Saggio di redazione 

Il messaggio di Fidel Castro ai cubani del 18 febbraio 2008.
«Cari compatrioti, venerdì scorso, 15 febbraio, vi avevo promesso che avrei affrontato nella prossima riflessione un tema di interesse per molti di voi. Questa volta la riflessione assume la forma di messaggio.

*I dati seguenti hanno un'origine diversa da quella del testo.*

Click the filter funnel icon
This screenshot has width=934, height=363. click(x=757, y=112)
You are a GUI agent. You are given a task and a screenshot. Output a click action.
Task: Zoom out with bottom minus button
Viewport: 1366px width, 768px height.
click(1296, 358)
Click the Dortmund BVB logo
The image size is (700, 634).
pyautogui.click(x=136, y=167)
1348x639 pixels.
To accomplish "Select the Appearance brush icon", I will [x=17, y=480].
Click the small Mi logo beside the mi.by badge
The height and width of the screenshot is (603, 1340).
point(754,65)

È arrivato il momento di proporre e di eleggere il Consiglio di Stato, il suo presidente, i vicepresidenti e il segretario.
Ho ricoperto l’onorevole incarico di presidente per molti anni. Il 15 febbraio 1976 è stata approvata la Costituzione socialista con voto libero, diretto e segreto da oltre il 95% dei cittadini con diritto di voto. La prima Assemblea nazionale è stata costituita il 2 dicembre di quell’anno e ha eletto il Consiglio di Stato e la sua Presidenza. Prima avevo esercitato l’incarico di primo ministro per quasi 18 anni. Ho sempre avuto le prerogative necessarie per portare avanti l’opera rivoluzionaria con il sostegno dell’immensa maggioranza del popolo.
Conoscendo il mio stato critico di salute, molti all’estero pensavano che le dimissioni provvisorie alla carica di presidente del Consiglio di Stato il 31 luglio 2006, che avevo lasciato nelle mani del primo vicepresidente, Raúl Castro Ruz, fossero definitive. Lo stesso Raúl, che ha anche l’incarico di ministro delle Forze armate rivoluzionarie, per meriti personali, e gli altri compagni della direzione del partito e dello Stato, erano riluttanti a considerarmi lontano dai miei incarichi nonostante il mio stato precario di salute.
Era scomoda la mia posizione di fronte a un avversario che ha fatto tutto l’immaginabile per disfarsi di me e non mi faceva piacere accontentarlo.
In seguito ho potuto di nuovo avere il dominio totale della mia mente, la possibilità di leggere e di meditare molto, obbligato dal riposo. Avevo le forze fisiche sufficienti per scrivere per molte ore, quelle che condividevo con la riabilitazione e con i programmi inerenti al recupero. Un elementare buonsenso mi indicava che questa attività era alla mia portata. D’altra parte mi sono sempre preoccupato, parlando della mia salute, di evitare illusioni che, nel caso di un esito sfavorevole, avrebbero portato notizie traumatiche al nostro popolo nel mezzo alla battaglia. Prepararlo alla mia assenza, psicologicamente e politicamente, era il mio obbligo primario dopo tanti anni di lotta. Non ho mai smesso di far presente che si trattava di un recupero “non esente da rischi”.
Il mio desiderio è stato sempre quello di compiere il mio dovere fino all’ultimo alito. È quello che posso offrire.
Ai miei cari compatrioti, che mi hanno fatto l’immenso onore di eleggermi nei giorni scorsi membro del Parlamento, nel cui seno vanno presi importanti accordi per il destino della nostra Rivoluzione, comunico che non aspirerò né accetterò – ripeto – non aspirerò né accetterò, la carica di presidente del Consiglio di Stato e di comandante in capo.
In brevi lettere indirizzate a Randy Alonso, direttore del programma Tavola Rotonda della televisione nazionale, che su mia richiesta sono state divulgate, erano contenuti discretamente degli elementi di questo messaggio che scrivo oggi, e neppure il destinatario dei messaggi conosceva il mio proposito. Avevo fiducia in Randy perché lo avevo conosciuto bene quando era studente universitario di giornalismo, e mi riunivo quasi tutte le settimane con i principali rappresentanti degli studenti universitari, di quello che era già noto come l’anima del Paese, nella biblioteca dell’ampia casa di Kohly, dove alloggiavano. Oggi tutto il Paese è un’immensa università.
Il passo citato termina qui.